知っていますか?わがまちの計画


毎日新聞No.586【令和3年3月22日発行】

 自分が住んでいる市町村において、各種事業実施のために策定している計画が一体いくつあるかご存じだろうか。法律で策定が義務付けられているものから、自治体が独自に策定しているものまで含めるとその数は数十計画に及ぶこともあり、一般の人はもとより自治体の職員でもすべてを把握している人は少ないのではないかと思われる。

 計画は、「まちづくり」「環境」「福祉」「教育」「防災」など分野ごとに策定されたものが大半で、その分野に専門的に関わる人でなければ内容を見ても分かりづらく、日常生活をしているうえでは計画に触れることがないのも当然かもしれない。そうは言っても、計画づくりは、自治体が事業を実施していくために必要であり、時間と費用を費やして策定しているものであることから、「関係ない、知らない」ではもったいない。
 自分が住んでいる自治体が何を目指し、何をしているのかを知らないままでいると、もしかしたら、いつの間にか不利益を被ることになってしまうかもしれない。そんなことに陥ることなく、将来にわたって安心して暮らしていくためには、自治体がどのようなまちづくりをしていこうとしているのかを知ることが大切であり、私たちを取り巻く悩みや問題点を理解し、その改善に向けて作られた各種計画を確認していくことが必要となる。

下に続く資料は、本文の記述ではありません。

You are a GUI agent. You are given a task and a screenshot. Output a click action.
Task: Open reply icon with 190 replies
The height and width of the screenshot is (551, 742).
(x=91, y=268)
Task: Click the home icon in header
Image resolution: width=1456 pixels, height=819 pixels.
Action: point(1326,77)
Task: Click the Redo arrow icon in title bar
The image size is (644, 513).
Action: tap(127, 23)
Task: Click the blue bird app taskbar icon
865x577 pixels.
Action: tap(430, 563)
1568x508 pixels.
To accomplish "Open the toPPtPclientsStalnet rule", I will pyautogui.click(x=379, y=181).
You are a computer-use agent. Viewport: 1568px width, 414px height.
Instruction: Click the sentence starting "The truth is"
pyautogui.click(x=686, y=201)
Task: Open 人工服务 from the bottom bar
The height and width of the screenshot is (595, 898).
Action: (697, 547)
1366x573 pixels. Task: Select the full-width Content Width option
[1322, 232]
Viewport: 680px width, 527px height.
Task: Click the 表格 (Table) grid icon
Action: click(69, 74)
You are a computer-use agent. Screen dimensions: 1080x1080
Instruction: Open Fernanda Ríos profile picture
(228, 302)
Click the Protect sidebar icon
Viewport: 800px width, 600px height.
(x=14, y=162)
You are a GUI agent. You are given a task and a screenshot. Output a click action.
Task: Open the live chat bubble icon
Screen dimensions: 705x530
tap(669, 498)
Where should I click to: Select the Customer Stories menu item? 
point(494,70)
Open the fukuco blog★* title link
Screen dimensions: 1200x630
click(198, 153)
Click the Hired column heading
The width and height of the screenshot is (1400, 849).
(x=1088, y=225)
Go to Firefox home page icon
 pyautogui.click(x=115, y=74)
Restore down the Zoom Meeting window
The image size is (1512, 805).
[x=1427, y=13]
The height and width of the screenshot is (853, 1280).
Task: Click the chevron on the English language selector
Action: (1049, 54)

 各種計画は、策定委員会等において専門家や住民など行政以外の関係者の協力のもと策定されていることが多い。また、計画の多くが各自治体のホームページ等で公開され、計画案の段階で広く意見を募集する「パブリックコメント」が実施されることも多くなっている。各自治体は、計画内容の住民への積極的な周知と策定プロセスへの住民参加等を通じて、効果の高い目標を掲げた計画を策定するとともに、策定して終わりでなく、その実現に向けて住民とともに取り組んでいくことが必要である。さらに、住民側も自分たちのまちが計画の中でどのような将来像を描き、さらに自分たちが何を求められているのかについて確認し、行動していくことが大切となる。様々な計画の策定や策定後の運用を通じて、大きな時代の変化を迎えるこれからのまちづくりを、一人ひとりが我が事として受け止め、皆で共に進んでいくことに期待したい。